----- DATA RECORDS

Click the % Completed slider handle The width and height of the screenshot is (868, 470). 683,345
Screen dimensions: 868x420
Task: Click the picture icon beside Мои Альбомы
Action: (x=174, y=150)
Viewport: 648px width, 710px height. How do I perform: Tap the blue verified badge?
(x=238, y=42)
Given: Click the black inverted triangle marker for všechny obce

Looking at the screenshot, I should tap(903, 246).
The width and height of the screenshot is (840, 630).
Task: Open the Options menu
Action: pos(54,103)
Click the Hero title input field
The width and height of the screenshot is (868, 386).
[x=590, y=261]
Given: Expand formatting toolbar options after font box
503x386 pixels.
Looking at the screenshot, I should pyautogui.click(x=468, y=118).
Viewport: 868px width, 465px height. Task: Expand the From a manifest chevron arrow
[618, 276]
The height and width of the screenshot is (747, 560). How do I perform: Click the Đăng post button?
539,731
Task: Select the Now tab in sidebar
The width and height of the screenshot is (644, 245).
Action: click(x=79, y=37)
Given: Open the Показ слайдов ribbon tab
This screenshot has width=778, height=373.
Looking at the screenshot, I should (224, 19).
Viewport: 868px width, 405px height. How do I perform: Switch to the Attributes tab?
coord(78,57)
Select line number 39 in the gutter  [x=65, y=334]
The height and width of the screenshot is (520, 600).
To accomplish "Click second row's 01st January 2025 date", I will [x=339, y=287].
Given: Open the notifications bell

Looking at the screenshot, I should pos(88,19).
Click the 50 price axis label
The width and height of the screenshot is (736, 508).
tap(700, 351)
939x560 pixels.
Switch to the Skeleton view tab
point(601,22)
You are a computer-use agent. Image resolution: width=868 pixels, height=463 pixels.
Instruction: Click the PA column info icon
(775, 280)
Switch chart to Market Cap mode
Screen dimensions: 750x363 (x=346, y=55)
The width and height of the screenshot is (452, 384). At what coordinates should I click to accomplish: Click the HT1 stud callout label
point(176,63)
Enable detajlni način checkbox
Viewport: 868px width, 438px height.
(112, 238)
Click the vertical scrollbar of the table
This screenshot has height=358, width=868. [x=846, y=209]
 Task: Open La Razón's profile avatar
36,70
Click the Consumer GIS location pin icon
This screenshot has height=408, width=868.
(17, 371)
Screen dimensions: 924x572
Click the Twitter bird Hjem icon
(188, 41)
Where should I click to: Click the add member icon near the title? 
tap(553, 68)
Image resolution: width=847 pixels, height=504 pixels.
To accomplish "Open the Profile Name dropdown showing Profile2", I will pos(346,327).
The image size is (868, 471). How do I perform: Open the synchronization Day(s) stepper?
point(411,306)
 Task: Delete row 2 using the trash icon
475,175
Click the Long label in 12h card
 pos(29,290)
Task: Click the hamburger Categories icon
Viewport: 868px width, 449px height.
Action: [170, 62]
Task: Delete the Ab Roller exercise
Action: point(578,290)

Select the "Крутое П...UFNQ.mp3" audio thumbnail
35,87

----------

TASK REQUIREMENTS:
The required output is a copy of each line in the records where the string "resolution" occurs.

RESPONSE:
You are a computer-use agent. Image resolution: width=868 pixels, height=463 pixels.
Image resolution: width=847 pixels, height=504 pixels.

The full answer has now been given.